** Start **

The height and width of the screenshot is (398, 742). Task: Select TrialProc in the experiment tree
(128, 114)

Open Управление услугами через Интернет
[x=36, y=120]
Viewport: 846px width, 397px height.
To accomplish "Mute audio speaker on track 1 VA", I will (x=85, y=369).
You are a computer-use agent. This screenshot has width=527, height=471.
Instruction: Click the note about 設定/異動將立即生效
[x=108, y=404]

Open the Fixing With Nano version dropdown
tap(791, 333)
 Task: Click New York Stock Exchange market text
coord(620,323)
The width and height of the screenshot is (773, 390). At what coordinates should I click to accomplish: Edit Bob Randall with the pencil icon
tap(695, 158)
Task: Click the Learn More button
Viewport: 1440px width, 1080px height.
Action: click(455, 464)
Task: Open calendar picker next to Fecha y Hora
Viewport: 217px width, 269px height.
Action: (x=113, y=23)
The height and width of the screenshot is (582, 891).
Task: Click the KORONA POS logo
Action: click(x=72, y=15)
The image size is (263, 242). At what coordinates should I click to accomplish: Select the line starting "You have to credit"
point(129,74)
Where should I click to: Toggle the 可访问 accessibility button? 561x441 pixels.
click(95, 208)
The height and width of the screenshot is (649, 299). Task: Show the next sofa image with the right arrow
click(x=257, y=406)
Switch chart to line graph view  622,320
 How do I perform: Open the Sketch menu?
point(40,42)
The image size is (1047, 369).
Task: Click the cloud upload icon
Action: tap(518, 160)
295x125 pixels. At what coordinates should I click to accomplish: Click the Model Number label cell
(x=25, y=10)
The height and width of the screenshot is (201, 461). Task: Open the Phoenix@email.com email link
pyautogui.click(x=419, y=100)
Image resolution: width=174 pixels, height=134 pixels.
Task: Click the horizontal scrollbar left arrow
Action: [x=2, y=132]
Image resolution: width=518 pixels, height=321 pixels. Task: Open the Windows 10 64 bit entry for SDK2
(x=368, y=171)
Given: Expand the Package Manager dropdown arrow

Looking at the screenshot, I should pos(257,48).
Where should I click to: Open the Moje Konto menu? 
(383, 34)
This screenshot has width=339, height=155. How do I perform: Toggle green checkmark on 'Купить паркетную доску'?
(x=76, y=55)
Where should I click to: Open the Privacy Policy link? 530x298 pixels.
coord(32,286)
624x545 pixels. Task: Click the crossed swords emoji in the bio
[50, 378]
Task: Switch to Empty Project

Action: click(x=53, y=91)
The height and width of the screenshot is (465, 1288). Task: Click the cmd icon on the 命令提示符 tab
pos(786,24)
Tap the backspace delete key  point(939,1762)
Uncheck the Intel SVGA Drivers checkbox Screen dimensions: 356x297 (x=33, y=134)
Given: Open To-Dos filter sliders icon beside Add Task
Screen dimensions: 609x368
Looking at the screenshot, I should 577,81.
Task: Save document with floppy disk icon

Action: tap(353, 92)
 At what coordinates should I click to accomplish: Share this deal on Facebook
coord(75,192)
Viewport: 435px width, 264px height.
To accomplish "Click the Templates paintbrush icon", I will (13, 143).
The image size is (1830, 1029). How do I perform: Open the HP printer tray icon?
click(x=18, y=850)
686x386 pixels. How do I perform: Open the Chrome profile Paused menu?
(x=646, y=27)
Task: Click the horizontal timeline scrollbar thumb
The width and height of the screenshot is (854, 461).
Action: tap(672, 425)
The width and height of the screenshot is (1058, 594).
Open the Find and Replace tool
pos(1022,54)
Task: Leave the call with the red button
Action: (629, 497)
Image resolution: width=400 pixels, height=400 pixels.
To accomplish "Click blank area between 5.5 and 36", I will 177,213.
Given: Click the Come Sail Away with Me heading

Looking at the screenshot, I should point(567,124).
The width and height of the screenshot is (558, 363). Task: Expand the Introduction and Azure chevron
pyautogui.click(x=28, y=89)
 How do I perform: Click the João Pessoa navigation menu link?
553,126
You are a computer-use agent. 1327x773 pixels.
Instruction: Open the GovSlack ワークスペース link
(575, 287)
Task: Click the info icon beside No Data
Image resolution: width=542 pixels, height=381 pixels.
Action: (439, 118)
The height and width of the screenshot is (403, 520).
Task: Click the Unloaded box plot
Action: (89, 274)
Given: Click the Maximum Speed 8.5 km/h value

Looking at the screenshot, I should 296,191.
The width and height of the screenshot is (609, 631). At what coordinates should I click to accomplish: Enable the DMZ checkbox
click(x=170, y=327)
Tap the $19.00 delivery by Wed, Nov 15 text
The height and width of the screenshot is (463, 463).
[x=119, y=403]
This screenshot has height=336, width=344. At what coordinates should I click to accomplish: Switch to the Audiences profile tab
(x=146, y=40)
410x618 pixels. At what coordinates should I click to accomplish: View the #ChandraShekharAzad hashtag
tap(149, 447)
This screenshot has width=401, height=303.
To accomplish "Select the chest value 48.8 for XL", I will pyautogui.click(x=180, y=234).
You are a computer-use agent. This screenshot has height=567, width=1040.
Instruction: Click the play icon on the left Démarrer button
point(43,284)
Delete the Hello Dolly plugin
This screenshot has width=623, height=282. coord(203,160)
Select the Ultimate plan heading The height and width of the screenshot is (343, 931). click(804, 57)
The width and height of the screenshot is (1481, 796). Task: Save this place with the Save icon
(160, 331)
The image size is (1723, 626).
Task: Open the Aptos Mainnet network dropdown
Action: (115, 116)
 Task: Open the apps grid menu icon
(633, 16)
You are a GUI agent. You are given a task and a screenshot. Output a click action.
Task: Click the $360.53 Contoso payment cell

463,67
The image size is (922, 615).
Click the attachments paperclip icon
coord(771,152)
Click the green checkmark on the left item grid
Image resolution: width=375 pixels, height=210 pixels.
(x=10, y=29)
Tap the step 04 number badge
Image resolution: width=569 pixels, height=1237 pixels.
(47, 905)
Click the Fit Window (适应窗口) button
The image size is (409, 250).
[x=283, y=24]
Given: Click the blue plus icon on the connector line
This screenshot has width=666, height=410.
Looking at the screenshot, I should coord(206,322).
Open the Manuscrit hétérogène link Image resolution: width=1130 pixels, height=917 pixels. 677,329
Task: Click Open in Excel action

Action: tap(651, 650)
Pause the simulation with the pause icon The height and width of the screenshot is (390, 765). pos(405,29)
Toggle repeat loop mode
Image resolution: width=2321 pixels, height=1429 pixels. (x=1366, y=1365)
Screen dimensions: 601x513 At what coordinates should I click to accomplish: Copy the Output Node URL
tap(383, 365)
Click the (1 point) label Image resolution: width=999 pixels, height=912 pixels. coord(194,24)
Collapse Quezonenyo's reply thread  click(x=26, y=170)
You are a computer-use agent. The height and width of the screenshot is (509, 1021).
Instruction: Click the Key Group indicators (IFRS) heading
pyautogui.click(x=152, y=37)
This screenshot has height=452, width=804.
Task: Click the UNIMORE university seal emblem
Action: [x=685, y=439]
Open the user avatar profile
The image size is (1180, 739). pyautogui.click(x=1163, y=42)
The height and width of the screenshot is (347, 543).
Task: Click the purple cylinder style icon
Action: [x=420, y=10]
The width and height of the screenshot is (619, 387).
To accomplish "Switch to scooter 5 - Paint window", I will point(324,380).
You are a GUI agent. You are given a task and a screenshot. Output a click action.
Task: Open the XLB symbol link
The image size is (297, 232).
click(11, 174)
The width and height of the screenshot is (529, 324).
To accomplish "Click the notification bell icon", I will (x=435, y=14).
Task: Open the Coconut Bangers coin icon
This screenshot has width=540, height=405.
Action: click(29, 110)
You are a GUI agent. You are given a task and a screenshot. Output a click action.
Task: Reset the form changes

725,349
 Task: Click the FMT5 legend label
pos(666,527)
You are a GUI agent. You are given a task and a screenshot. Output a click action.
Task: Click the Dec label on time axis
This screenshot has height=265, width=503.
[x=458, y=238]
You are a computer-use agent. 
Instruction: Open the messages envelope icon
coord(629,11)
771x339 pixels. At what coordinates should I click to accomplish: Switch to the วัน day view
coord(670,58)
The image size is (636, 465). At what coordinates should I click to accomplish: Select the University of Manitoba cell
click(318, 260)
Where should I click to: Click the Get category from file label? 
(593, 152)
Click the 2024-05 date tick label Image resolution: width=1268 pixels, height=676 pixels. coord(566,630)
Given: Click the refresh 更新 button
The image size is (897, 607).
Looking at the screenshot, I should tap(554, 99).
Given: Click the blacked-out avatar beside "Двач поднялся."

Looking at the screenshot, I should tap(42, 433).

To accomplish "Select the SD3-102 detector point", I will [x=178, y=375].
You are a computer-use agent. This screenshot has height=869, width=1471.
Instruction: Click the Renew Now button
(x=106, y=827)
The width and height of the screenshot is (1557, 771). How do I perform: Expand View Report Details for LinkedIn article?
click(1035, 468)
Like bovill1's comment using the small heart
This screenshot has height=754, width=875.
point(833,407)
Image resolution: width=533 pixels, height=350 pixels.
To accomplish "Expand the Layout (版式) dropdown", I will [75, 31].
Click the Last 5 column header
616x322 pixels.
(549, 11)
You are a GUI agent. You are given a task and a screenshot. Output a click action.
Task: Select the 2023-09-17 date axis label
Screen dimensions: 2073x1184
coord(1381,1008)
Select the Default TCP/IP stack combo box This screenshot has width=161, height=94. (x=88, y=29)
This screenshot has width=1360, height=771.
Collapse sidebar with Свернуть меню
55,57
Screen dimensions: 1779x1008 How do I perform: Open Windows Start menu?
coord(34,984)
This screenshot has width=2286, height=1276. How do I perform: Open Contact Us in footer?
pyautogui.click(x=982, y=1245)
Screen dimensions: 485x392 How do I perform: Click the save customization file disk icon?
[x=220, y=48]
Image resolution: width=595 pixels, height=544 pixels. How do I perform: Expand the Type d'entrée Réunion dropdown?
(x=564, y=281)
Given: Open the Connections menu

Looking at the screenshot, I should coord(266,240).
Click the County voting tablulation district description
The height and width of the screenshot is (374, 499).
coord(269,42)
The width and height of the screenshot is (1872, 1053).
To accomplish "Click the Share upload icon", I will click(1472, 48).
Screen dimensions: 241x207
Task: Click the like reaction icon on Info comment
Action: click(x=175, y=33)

** End **

Can you edit everything from the line containing "The width and height of the screenshot is (773, 390)." down to the line containing "Action: click(455, 464)" so that "pencil" becomes "pen", leaving the rest unchanged and returning only those lines?

The width and height of the screenshot is (773, 390). At what coordinates should I click to accomplish: Edit Bob Randall with the pen icon
tap(695, 158)
Task: Click the Learn More button
Viewport: 1440px width, 1080px height.
Action: click(455, 464)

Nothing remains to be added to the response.